A Crowdsensing Intrusion Detection Dataset For Decentralized Federated Learning Models
This work addresses security challenges in IoT crowdsensing environments, providing a dataset for studying decentralized federated learning, but it is incremental as it builds on existing federated learning methods.
The paper tackles the problem of malware detection in IoT crowdsensing by introducing a dataset and comparing decentralized federated learning (DFL) with traditional ML and centralized federated learning (CFL), showing that DFL maintains competitive performance while preserving data locality and outperforms CFL in most settings.

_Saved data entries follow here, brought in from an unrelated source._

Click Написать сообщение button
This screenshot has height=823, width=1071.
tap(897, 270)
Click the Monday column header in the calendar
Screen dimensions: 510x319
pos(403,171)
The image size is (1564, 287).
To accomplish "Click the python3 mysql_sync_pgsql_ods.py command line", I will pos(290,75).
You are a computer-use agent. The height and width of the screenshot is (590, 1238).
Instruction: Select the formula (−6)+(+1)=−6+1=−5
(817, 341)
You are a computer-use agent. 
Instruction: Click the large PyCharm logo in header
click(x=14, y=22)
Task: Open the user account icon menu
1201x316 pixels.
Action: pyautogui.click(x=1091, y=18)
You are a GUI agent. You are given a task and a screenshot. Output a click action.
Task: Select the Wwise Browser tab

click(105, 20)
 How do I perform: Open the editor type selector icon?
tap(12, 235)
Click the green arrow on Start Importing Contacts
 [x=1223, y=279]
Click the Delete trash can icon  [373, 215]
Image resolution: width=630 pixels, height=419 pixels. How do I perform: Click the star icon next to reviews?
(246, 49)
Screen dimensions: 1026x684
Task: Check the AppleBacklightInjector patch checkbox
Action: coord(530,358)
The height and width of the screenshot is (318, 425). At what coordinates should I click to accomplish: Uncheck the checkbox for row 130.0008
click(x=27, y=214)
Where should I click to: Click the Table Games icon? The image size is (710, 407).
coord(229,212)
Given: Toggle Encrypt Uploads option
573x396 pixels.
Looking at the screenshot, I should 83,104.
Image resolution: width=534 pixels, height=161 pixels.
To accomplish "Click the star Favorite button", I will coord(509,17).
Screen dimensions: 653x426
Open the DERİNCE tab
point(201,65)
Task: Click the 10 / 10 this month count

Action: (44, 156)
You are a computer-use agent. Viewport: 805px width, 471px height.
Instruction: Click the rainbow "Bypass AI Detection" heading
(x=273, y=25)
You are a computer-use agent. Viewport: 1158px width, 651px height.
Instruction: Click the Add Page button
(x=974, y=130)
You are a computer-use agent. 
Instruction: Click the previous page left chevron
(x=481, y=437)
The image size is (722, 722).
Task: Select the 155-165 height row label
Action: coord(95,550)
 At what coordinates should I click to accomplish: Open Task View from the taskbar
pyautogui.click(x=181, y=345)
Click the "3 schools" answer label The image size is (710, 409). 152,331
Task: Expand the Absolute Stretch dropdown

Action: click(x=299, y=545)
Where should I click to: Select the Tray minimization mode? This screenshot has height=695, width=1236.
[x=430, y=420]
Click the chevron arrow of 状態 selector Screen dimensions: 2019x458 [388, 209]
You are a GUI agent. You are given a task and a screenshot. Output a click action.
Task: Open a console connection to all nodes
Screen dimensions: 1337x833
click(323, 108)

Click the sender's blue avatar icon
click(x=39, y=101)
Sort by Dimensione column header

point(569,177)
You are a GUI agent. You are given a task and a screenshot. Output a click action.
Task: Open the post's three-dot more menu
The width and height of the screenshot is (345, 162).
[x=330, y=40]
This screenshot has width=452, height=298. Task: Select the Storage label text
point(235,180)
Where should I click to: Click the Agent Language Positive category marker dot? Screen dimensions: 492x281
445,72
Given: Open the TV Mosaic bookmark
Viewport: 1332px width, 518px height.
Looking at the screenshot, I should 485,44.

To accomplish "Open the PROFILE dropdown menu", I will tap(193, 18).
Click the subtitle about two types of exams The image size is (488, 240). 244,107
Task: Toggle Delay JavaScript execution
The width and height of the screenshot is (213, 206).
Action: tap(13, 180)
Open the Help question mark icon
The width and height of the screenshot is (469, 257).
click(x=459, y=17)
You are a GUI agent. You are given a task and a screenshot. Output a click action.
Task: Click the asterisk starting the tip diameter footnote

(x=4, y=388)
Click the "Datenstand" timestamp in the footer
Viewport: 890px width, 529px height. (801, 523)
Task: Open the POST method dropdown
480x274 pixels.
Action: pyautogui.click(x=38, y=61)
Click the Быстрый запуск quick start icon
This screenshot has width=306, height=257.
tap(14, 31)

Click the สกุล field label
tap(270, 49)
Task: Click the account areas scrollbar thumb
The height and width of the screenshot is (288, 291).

This paper introduces a dataset and an experimental study on Decentralized Federated Learning (DFL) for Internet of Things (IoT) crowdsensing malware detection. The dataset comprises behavioral records from benign and eight malware attacks. A total of 21,582,484 original records were collected from system calls, file system activities, resource usage, kernel events, input/output events, and network records. These records were aggregated into 30-second windows, resulting in 342,106 data records used for model training and evaluation. Experiments on the DFL platform compare traditional Machine Learning (ML), Centralized Federated Learning (CFL), and DFL across different node counts, topologies, and data distributions. Results show that DFL maintains competitive performance while preserving data locality, outperforming CFL in most settings. This dataset provides a solid foundation for studying the security of IoT crowdsensing environments.